Member of the Texas House of Representatives from the 135th district
- Incumbent
- Assumed office January 8, 2019
- Preceded by: Gary Elkins

Personal details
- Born: Jon Eric Rosenthal August 17, 1963 (age 63) Stanford, California, U.S.
- Party: Democratic
- Spouse: Aminta Rosenthal
- Children: 2
- Education: University of Texas, Austin (BS) University of Houston (GrCert)
- Website: Campaign website

= Jon Rosenthal =

American engineer and politician

Jon Eric Rosenthal (born August 17, 1963) is an American engineer and politician. He is a Democratic member of the Texas House of Representatives, representing the 135th district including Northwest Houston, Cypress, and Jersey Village.

==Early life and career==
Rosenthal was born at Stanford University Hospital in Stanford, California, in 1963 and has lived in Texas since 1979. His father, Haskell P. Rosenthal, was the John T. Stuart III Centennial Professor of Mathematics at the University of Texas at Austin, and his mother, Maryon Nagles-Gonzalez, is a retired cosmetics sales director. At 14, he spent a year in Israel while his father took a sabbatical at the Hebrew University of Jerusalem and became conversational in Hebrew through taking classes. He earned a Bachelor of Science in mechanical engineering from the University of Texas at Austin in 1991 and a graduate certificate in subsea engineering from the University of Houston in 2016.

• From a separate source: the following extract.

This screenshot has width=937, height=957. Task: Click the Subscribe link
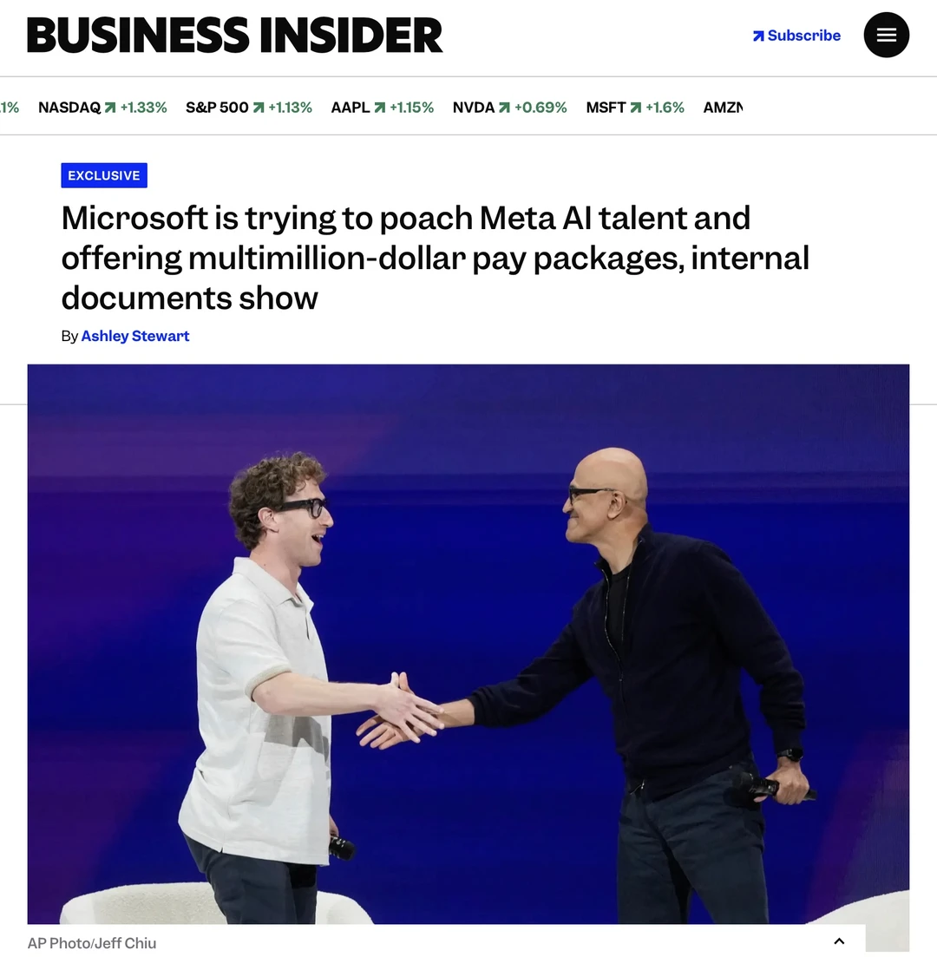click(796, 36)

Prior to his election to the House of Representatives, Rosenthal founded an Indivisible group in Texas' 7th congressional district. He has worked for over 25 years as a Project Manager, Engineering Manager, and Subsea Systems Engineer in and around the oil and gas industry.

==Texas House of Representatives==
Rosenthal was sworn into the Texas House on January 8, 2019, after winning the November 2018 general election. He defeated 12-term incumbent Republican Gary Elkins.

As a freshman member of the 86th Legislative Session, Rosenthal was appointed to the House Committee on County Affairs and the House Committee on Energy Resources. Rosenthal was honored as the Freshman of the Year by the Texas Legislative Study Group.

On September 29, 2025, Rosenthal announced he would run for the Texas Railroad Commission in 2026. He won the primary unopposed.

==Personal life==
Rosenthal has resided in Northwest Houston since 2007. He is married to his wife, Aminta, and they have two adult children. He was raised in an interfaith household, with a Reform Jewish father and Christian mother, and identifies as both agnostic and "multireligious".